* **PROBLEM REQUIREMENTS**: Print exactly the first lines of the records. Stop after the line containing "This screenshot has height=576, width=1024.", and leave every picture out.
• • • • • • •
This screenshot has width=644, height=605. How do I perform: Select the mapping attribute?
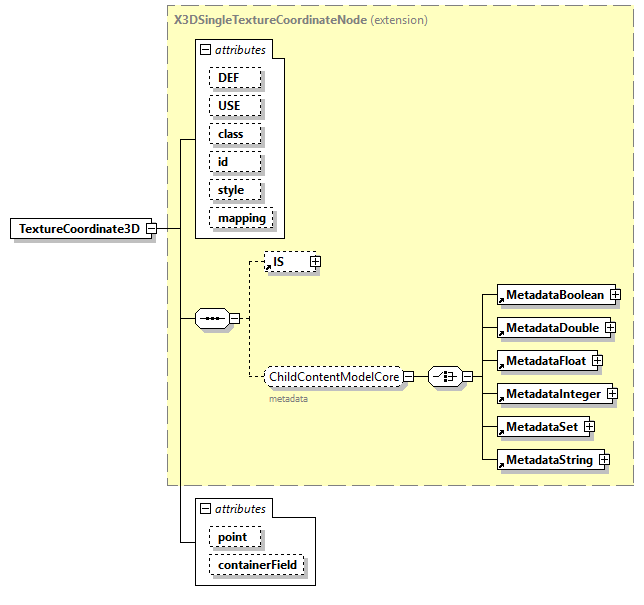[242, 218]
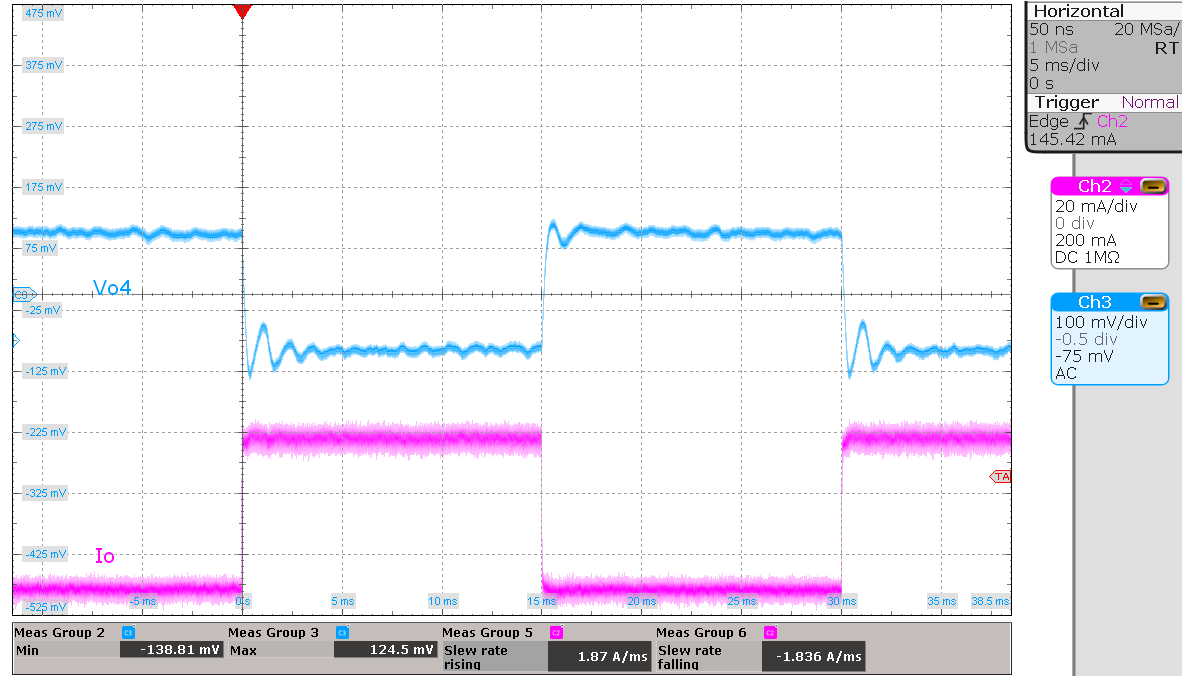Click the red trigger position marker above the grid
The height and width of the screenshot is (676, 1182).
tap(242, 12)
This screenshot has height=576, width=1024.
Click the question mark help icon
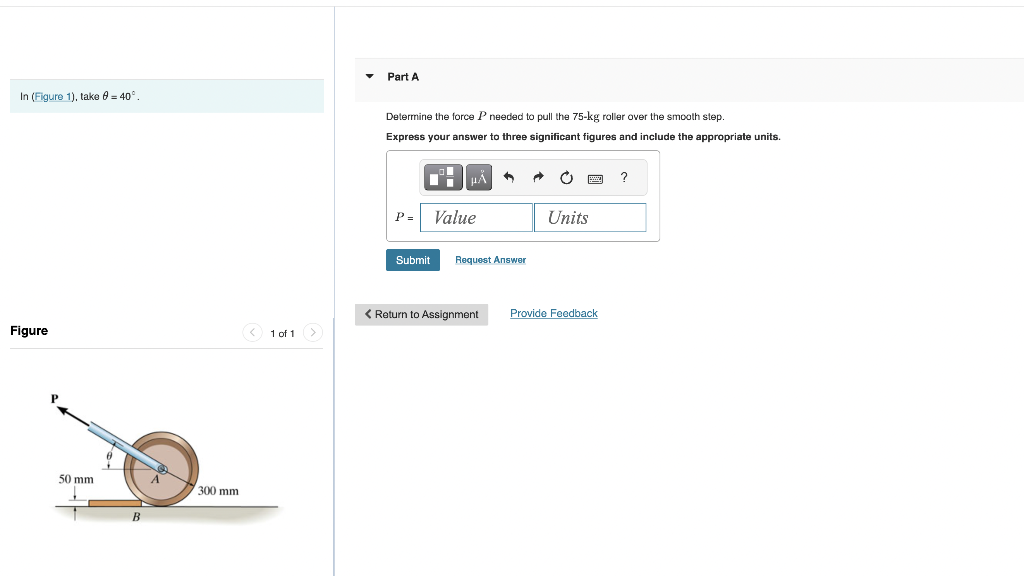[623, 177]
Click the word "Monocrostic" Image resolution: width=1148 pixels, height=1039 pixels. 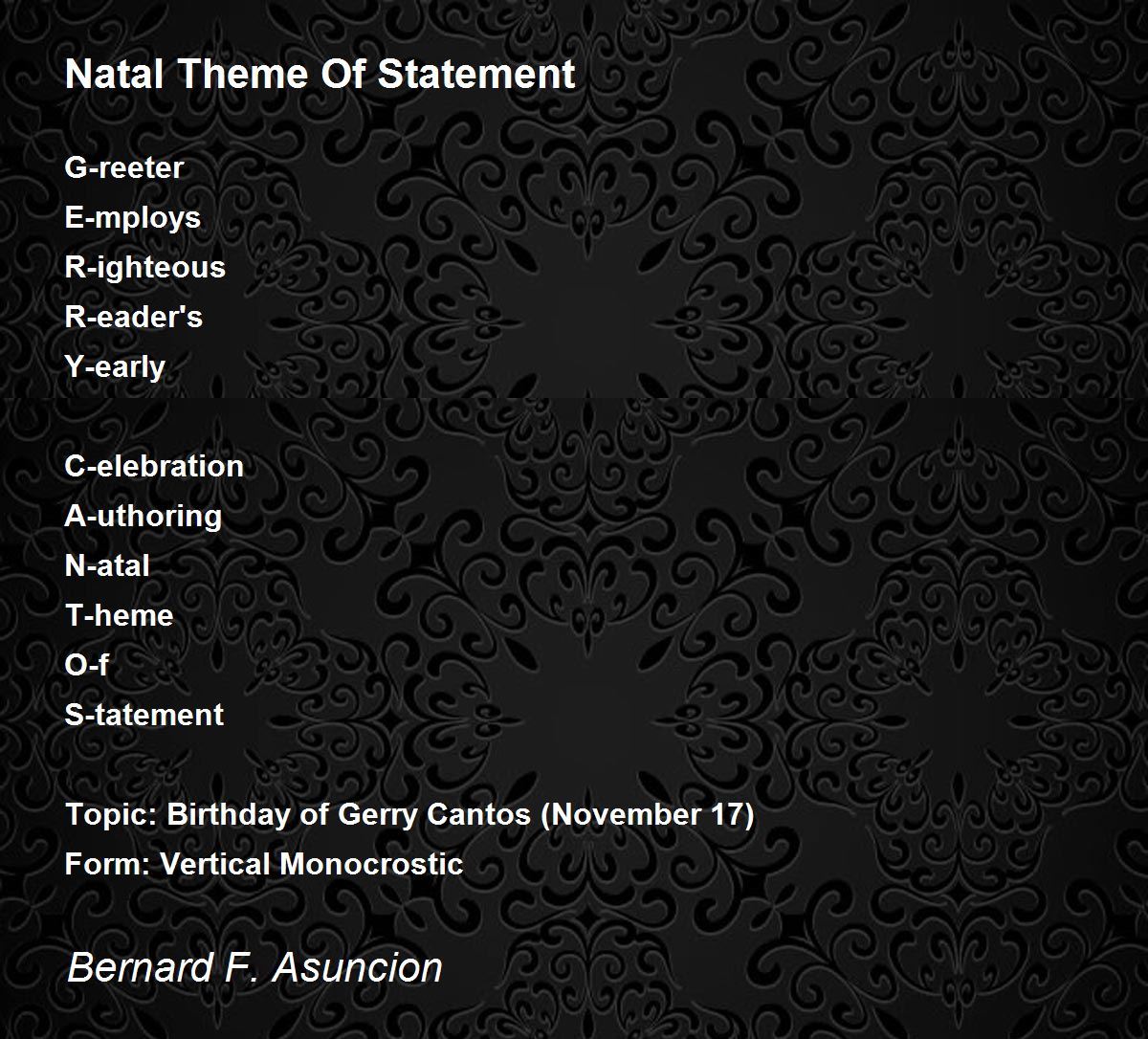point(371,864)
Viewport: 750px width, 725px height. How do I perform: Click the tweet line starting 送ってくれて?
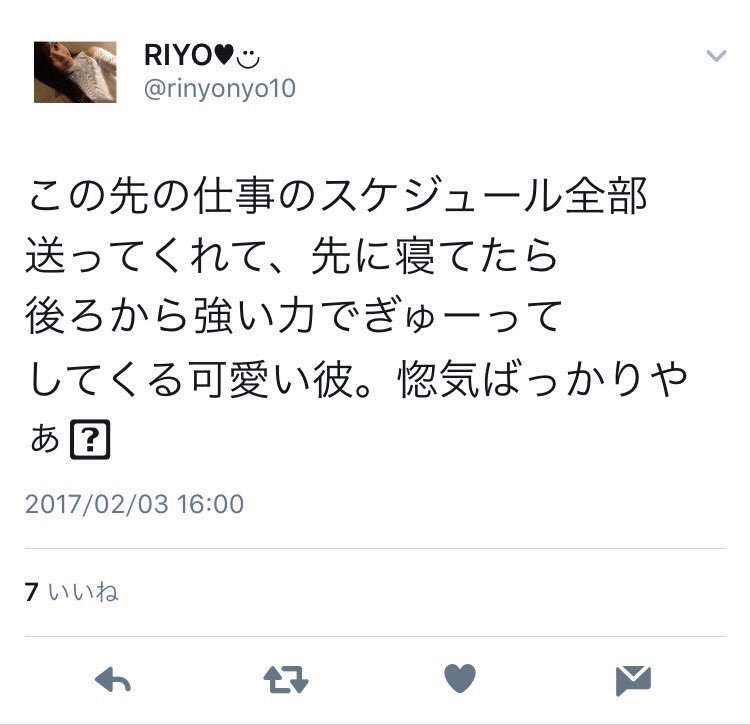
• • • • • • •
* **RESULT OF THIS EXERCISE**:
This screenshot has width=644, height=605. How do I perform: Select the mapping attribute?
[242, 218]
Click the red trigger position marker above the grid
The height and width of the screenshot is (676, 1182).
tap(242, 12)
This screenshot has height=576, width=1024.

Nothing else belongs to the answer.